Bruce Baber (28 March 2013)
"Madame Guyon"

 
There was a lady you’ve probably never heard of, but she influenced some of the greatest Christian thinkers.  Her full name was Jeanne-Marie Bouvier de la Motte-Guyon.    You’ll probably find it easier to simply remember her as Madame Guyon.  She lived from 1648 until 1717.  She was Catholic as most other French people were.  If you look her up, you’ll find that she was called a “mystic.”  Some called her a heretic.  She believed that people could pray silently to God wherever they happened to be.  She also believed that salvation came from grace, not works. These things didn’t sit well with the church so you can imagine what they did to her.  First she was condemned and shunned.  After being driven from the church she eventually was thrown into prison.  Prisons weren’t pleasant places back then.

 

She wrote a biography in prison and that’s how her beliefs have been passed down.  While she was alive she influenced some even within the king’s court.  Most of her influence was actually on Protestants, the Quakers especially.  Some of her best known disciples were C. H. Spurgeon and Watchman Nee.

 

Here is a quote from her autobiography.  “He (God) destroys that he might build; for when he is about to rear his sacred temple in us, he first totally razes that vain and pompous edifice, which human art and power had erected, and from its horrible ruins a new structure is formed, by his power only.”  With these words, she conveyed a powerful truth about the changes that must take place inside of us.

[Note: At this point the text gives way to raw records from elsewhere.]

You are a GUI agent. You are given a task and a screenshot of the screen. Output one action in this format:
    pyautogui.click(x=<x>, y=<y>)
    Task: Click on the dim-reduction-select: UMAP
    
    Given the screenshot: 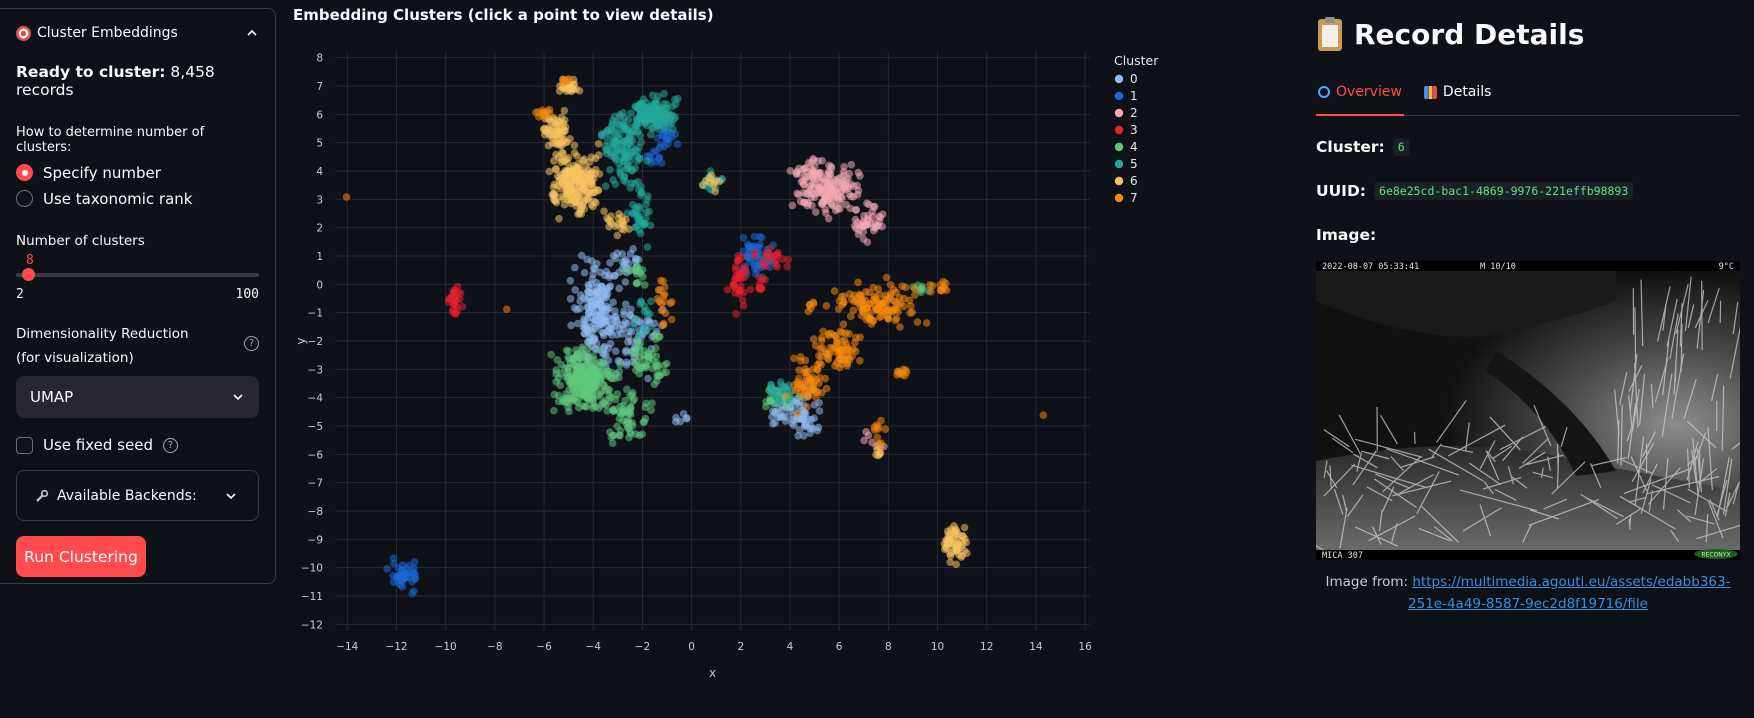 What is the action you would take?
    pyautogui.click(x=138, y=397)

I’m not familiar with everything Madame Guyon wrote, but enough to have an appreciation for her.  No wonder the martyr Watchman Nee was  impressed, because she also wrote, “No one will gain all without having lost all.”  That quote perhaps best sums up the lives of all the martyred saints.  So does the following quote from the apostle Paul, “For I consider that the sufferings of this present time are not worthy to be compared with the glory which shall be revealed in us.”

I just thought you might like to make the acquaintance of Madame Guyon before you meet her in person.